EXERCISE DIRECTIONS: Whenever a line below holds the word "zoom", copy that line.

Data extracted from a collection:

========================================

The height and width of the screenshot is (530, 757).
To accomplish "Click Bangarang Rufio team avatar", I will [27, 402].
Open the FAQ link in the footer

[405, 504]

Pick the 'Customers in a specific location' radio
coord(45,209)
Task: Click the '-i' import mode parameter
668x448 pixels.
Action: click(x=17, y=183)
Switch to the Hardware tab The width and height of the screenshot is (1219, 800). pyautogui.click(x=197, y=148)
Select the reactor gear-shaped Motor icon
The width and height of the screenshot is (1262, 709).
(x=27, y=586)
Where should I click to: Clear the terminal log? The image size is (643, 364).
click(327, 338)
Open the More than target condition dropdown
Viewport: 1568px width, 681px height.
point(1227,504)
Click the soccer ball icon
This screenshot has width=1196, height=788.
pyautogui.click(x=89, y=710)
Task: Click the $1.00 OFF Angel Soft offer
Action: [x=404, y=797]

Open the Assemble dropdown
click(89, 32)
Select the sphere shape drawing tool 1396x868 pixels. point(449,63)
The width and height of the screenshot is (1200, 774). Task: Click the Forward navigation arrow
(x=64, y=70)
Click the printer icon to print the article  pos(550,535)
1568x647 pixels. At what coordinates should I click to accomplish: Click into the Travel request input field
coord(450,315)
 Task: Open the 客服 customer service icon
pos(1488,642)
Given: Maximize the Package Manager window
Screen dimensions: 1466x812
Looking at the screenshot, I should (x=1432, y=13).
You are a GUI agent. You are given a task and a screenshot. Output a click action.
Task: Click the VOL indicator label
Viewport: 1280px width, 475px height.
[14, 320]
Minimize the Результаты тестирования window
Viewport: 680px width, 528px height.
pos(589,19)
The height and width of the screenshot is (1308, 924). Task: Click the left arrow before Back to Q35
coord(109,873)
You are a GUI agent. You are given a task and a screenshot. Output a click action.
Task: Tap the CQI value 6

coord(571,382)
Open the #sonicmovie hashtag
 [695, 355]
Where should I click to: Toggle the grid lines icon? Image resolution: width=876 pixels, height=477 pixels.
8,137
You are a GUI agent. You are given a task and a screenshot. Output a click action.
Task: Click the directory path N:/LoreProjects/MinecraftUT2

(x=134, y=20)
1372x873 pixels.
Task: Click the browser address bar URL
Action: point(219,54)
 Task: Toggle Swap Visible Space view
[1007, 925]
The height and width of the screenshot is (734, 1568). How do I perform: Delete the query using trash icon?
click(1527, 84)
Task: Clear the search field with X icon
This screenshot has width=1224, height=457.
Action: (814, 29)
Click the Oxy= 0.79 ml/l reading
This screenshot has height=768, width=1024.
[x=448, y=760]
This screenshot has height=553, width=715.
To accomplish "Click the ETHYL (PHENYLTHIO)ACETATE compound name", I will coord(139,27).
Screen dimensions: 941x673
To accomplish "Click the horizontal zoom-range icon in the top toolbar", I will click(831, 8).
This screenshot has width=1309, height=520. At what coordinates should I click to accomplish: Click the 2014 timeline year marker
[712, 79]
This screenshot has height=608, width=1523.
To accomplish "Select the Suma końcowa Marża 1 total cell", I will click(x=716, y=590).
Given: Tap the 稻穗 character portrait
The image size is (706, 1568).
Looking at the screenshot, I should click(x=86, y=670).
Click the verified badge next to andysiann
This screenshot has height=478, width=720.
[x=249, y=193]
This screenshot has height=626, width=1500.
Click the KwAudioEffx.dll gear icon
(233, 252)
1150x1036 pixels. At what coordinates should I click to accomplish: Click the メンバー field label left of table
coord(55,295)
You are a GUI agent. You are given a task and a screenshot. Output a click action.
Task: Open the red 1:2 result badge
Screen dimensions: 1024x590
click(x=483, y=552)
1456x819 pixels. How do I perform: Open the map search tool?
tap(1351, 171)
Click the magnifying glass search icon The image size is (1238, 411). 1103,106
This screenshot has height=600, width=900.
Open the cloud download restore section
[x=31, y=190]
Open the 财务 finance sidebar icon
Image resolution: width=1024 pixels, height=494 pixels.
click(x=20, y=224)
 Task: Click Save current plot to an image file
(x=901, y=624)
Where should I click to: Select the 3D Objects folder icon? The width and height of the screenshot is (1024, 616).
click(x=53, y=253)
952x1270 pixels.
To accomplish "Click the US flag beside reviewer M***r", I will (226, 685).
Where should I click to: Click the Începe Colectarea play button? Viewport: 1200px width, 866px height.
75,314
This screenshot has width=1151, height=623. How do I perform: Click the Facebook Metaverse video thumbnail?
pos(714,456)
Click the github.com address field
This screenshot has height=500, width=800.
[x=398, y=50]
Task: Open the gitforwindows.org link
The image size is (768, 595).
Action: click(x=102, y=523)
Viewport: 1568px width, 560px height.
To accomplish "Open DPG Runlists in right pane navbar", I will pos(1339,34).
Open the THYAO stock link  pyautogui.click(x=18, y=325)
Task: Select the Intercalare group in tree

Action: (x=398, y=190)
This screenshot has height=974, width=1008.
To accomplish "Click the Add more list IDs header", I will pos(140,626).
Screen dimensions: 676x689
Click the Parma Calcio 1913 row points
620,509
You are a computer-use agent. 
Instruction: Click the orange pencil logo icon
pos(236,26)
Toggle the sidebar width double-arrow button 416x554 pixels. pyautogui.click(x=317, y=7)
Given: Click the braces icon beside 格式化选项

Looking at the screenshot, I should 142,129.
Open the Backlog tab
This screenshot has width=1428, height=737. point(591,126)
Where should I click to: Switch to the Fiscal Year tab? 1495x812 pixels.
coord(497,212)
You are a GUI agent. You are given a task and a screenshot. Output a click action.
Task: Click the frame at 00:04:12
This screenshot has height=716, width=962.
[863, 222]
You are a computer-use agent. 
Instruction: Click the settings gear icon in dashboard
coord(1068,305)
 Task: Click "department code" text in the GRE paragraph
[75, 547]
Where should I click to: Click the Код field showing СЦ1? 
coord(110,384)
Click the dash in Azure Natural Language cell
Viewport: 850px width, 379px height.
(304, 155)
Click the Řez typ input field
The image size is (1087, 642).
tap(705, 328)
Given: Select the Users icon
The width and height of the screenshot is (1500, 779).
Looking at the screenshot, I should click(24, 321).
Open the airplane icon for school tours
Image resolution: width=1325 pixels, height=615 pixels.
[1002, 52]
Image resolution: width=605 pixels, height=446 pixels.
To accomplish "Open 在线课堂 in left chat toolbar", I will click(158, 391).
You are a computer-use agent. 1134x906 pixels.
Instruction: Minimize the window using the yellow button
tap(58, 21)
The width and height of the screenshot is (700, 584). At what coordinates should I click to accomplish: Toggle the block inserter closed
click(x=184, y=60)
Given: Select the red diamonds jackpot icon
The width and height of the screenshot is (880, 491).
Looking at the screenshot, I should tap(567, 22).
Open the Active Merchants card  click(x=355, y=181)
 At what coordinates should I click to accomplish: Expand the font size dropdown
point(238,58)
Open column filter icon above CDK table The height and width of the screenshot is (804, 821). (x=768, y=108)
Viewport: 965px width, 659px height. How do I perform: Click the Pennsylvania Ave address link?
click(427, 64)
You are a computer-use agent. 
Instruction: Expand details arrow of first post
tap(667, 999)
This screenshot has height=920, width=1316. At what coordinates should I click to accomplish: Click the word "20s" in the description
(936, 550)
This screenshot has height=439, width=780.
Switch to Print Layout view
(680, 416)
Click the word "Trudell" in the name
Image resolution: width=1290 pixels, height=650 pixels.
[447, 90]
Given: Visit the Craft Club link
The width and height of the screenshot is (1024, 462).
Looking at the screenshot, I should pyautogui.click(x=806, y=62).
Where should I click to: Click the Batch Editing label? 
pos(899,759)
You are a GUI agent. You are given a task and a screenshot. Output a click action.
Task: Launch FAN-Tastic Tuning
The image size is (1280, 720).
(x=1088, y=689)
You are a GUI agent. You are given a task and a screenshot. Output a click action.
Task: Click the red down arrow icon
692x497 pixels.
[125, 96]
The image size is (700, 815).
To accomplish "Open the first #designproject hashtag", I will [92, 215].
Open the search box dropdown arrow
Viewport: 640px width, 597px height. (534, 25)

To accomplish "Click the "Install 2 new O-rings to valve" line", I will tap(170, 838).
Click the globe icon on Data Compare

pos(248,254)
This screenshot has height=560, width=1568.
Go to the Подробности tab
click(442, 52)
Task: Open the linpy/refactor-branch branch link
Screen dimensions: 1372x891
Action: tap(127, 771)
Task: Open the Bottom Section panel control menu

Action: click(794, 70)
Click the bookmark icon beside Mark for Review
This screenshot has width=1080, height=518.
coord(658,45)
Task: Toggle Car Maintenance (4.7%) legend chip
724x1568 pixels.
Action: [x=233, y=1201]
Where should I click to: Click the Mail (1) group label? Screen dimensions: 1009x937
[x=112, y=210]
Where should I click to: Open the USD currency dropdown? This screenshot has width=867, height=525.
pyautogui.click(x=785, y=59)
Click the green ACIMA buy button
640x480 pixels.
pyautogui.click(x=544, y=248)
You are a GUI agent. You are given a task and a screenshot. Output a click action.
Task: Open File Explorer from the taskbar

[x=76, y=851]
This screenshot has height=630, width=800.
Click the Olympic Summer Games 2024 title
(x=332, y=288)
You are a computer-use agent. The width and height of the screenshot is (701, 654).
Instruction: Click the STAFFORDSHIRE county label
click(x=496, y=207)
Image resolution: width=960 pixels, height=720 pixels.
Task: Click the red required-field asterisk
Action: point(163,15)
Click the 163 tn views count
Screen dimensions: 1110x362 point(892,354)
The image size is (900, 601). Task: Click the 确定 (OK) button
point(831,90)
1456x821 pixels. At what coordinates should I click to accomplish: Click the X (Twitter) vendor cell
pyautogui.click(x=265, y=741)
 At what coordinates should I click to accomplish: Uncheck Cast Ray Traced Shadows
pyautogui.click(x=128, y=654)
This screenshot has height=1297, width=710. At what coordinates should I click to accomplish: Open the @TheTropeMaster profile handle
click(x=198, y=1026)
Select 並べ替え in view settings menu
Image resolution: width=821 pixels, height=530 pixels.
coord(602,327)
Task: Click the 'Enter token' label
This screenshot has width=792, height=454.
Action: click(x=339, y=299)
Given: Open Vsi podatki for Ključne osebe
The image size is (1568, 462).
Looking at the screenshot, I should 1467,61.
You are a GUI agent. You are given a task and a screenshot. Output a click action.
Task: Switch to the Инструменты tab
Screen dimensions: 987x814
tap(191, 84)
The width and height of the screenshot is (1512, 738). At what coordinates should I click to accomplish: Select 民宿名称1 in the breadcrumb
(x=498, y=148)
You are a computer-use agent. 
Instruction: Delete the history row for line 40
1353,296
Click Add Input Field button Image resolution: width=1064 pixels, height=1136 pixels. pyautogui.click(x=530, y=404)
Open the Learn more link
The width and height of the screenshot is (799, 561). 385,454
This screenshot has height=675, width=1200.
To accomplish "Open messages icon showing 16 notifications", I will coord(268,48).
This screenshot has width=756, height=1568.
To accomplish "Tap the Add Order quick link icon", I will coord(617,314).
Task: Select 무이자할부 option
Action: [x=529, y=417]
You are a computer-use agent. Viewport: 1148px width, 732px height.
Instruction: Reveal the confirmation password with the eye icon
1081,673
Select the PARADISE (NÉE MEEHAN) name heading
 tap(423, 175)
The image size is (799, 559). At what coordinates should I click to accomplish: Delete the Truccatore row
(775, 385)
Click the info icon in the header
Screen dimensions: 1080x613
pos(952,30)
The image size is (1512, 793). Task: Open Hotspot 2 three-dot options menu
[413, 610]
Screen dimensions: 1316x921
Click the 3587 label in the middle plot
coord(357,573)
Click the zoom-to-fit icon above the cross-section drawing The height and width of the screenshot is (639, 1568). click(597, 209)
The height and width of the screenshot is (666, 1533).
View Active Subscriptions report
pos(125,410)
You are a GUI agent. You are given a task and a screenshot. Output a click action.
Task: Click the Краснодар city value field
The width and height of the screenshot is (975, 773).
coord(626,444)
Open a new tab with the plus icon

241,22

========================================

OUTPUT:
To accomplish "Click the horizontal zoom-range icon in the top toolbar", I will click(831, 8).
Click the zoom-to-fit icon above the cross-section drawing The height and width of the screenshot is (639, 1568). click(597, 209)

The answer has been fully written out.